Under the current version of the bill, the New Hampshire Department of Health and Human Services would be required to publish annual data on abortions, but the bill doesn’t say whether the information would be released in aggregate or separated out by facility.

Patricia Tilley, who oversees the state’s public health division, told lawmakers that implementing a data collection system would require the state to purchase secure software and hire additional staff to manage the process. Tilley said she was not able to specify a cost but said it could be “in the ballpark” of $1 million.

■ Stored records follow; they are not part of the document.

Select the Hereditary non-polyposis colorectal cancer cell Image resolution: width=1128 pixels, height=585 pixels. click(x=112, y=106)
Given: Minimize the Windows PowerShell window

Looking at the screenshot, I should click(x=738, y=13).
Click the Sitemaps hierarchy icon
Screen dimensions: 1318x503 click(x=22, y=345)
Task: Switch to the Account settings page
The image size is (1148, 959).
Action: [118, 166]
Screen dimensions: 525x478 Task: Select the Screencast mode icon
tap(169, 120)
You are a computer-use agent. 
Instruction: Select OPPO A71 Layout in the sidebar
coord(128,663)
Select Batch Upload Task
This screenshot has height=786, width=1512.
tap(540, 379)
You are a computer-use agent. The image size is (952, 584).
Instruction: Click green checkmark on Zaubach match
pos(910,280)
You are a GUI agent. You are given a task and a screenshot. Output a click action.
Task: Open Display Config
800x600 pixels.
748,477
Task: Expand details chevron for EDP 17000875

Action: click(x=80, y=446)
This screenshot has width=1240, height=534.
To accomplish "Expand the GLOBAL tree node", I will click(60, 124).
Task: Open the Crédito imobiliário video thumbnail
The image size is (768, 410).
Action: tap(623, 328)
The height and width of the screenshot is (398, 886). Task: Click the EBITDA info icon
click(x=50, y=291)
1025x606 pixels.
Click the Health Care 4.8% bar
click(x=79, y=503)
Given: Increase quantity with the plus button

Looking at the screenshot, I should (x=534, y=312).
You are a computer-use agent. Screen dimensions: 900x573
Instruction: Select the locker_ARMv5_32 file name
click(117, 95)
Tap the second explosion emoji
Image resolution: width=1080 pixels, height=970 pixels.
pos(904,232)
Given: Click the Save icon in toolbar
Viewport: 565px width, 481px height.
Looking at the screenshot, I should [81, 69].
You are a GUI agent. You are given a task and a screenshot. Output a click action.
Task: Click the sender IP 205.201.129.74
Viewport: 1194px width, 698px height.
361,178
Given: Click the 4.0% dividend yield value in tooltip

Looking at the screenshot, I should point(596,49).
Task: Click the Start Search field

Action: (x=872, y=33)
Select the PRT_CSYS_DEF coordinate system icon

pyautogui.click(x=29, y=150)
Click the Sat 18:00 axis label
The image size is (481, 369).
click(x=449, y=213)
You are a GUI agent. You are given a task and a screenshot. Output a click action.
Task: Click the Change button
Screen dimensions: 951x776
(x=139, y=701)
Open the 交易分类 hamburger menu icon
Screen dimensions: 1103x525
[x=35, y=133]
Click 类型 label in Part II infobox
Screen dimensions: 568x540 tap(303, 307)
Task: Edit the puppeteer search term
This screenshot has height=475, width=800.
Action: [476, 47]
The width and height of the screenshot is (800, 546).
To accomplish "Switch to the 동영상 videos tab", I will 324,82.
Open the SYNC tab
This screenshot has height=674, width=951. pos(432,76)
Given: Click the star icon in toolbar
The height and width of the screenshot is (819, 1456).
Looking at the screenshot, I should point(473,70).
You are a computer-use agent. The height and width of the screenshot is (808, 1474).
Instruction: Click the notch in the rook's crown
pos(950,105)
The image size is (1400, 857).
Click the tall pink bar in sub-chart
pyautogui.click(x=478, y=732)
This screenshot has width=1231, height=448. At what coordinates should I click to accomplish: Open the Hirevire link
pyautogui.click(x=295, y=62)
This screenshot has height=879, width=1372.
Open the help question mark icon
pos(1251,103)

Abortion providers say they already voluntarily share aggregated data with research groups, including the Guttmacher Institute, which supports abortion rights and produces research on sexual health. According to Guttmacher, an estimated 2,400 abortions took place in New Hampshire in 2023.

“We certainly understand the concept of this bill,” Kayla Montgomery, a spokesperson for Planned Parenthood of Northern New England, told lawmakers Wednesday. “But with Roe v. Wade overturned, and the reproductive health care landscape in complete chaos in this country, the New Hampshire Legislature should take every precaution to protect abortion providers and patients.”

Montgomery said Planned Parenthood of Northern New England already shares data with the state of Maine, which uses a secure portal for providers to upload certain abortion metrics. Other abortion providers, however, opposed the bill because they don’t believe it has a significant public health benefit.

Dr. Ilana Cass, a gynecologic oncologist from Dartmouth Hitchcock Medical Center, warned lawmakers that releasing any detailed information about who is providing abortions in the state would put medical staff at risk of acts of violence and harassment.

“I think this exposes patients to risk, and I think it ultimately exposes the people of the Granite State to risk,” said Cass. “This is a slippery slope.”